松宮慎治の憂鬱

このブログの情報は古く,今後更新しませんので,特に教職課程関連の参照元とすることは避けていただければと思います。ご迷惑かけます。2023.2.19

サルでもわかる改正免許法案等のポイントと今後の検討課題

既に学内等には報告したところですが,せっかくなのでこちらでもまとめておきます。
あくまで私見なので,丸々盲信いただくと困るなのですが,「まあ,こんなもんじゃないですかね」という程度でとらえてもらえれば幸いです。
いつも思うことですが,こういうのって「サルでもわかる」ことが大事だと思うんです。
だから,できるだけ本質を射抜いて,情報提供することをまず目指していて,そのことによって特に私立大学の多様な教員養成に貢献したいというのが基本的な価値観です。

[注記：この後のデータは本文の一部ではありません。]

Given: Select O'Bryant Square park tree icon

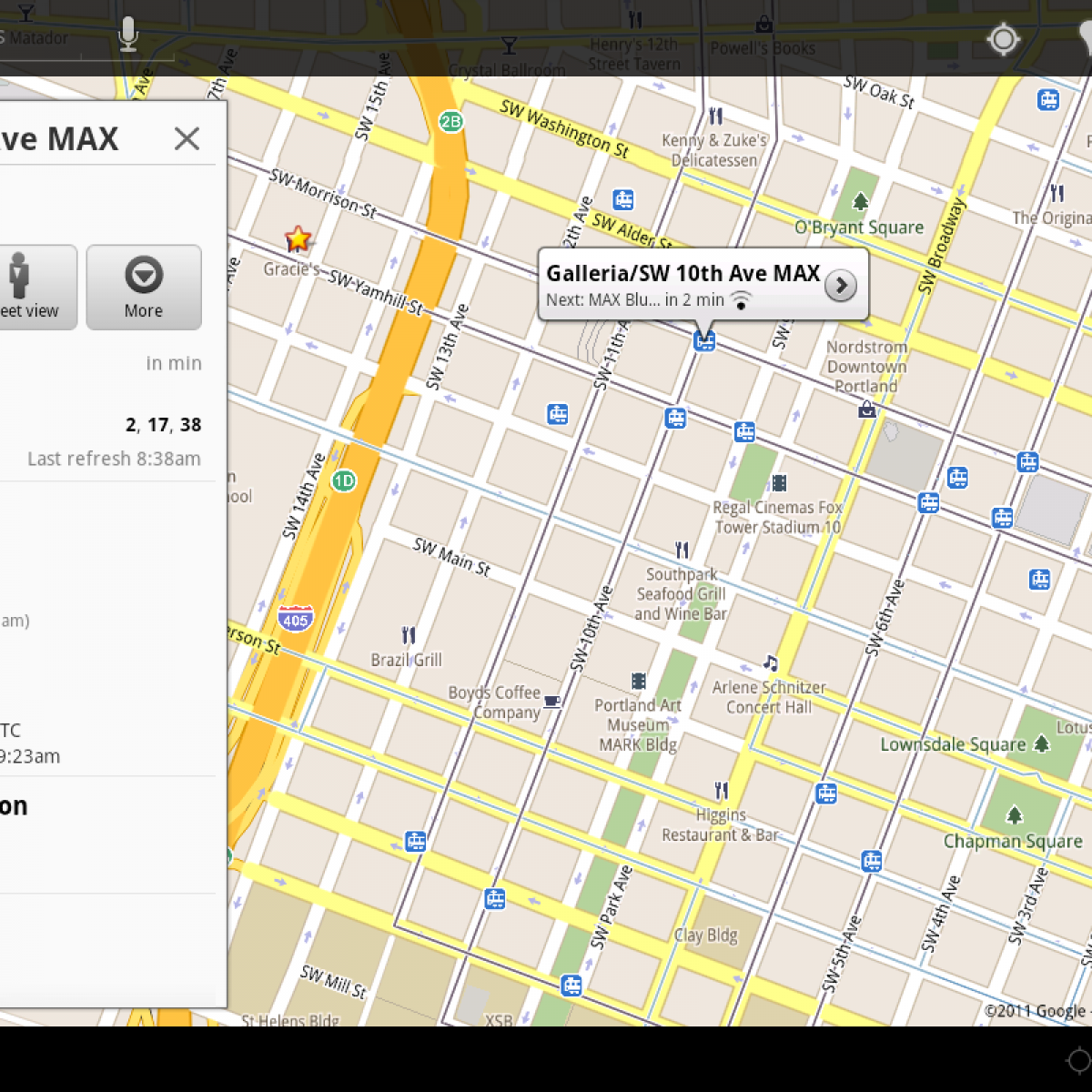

さて,まず改正免許法案が,おそらく10月19日に公開されました。
http://www.mext.go.jp/b_menu/houan/an/detail/1377981.htm

1.改正免許法案等のポイント

ポイントは,以下の5点です。

文部科学省令で定める教員の資質向上に関する指針を策定する
教育委員会と大学は育成協議会を組織し,①の指針を「参酌」しながら,育成指標や研修計画を定める
教育委員会は,十年者研修を充実させる
④免許法において,「教科に関する科目」「教職に関する科目」「教科又は教職に関する科目」の枠組みを統合し,「教科及び教職に関する科目」とする。ただし,修得すべき総単位数は現行法と同一である
教員研修センターを教職員支援機構に改め,資質に関する調査研究や②を巡る助言,教員免許更新講習の認定の業務を移管する

「参酌」って初めて聞きました。
最初「斟酌」だと思ってたら,よく見たら「参酌」でした。
たしかに,「斟酌」は変ですけど,「参酌」なんて言葉があろうとは……。

2.今後の検討課題

今回の改正免許法案等は,既に衆参両院で受理されているので,年内には可決されると予測されます。
その予測を踏まえた今後の検討課題は,次の2点です。

①再課程認定申請のスケジュールの確認

年初の『馳プラン』に準じれば,次のとおりとなります。
2017年度 再課程認定申請(2017年度末に申請書提出)
2018年度 審査と認定
2019年度 新課程スタート

②カリキュラム改正等の要/不要

上記の法案では枠組みの統合が示されているのみで,大学に与えられる裁量の程度*1が不明です。この点については,「教職課程コアカリキュラムの在り方に関する検討会」*2(来年3月まで)の検討状況と,それを受けた再課程認定申請(課程認定基準の改正含む)次第ということになりそうです。

3.つぶやき

コアカリキュラムの設定をどこまでするか(統制)と,大学の裁量をどの程度認めるかは,常にバッティングしますよね。
この両者がいずれも大,ということはありえないでしょう。
したがって,このバランスが制度上どうとられるかがポイントになりうるというのが現時点での感想です。
コアカリキュラムの議論が再課程認定申請(や,課程認定基準の改正)に降りてきて,事実上,再課程認定申請の審査レベルでふるいにかけられたり,かけられなかったりするということが予測されます。
そうしたときに,コアカリキュラムといっても,厚労省管轄の資格のように,一律に何かを導入するのは困難ではないか,という気がしています。
とはいえ実践演習は一律に導入したわけなので,フェアに考えれば現時点ではなんとも言い難い,という状況でしょうかね。

*1:たとえば,現行の科目を維持したまま,学内規則で枠組みだけを撤廃するということが可能かどうか,等。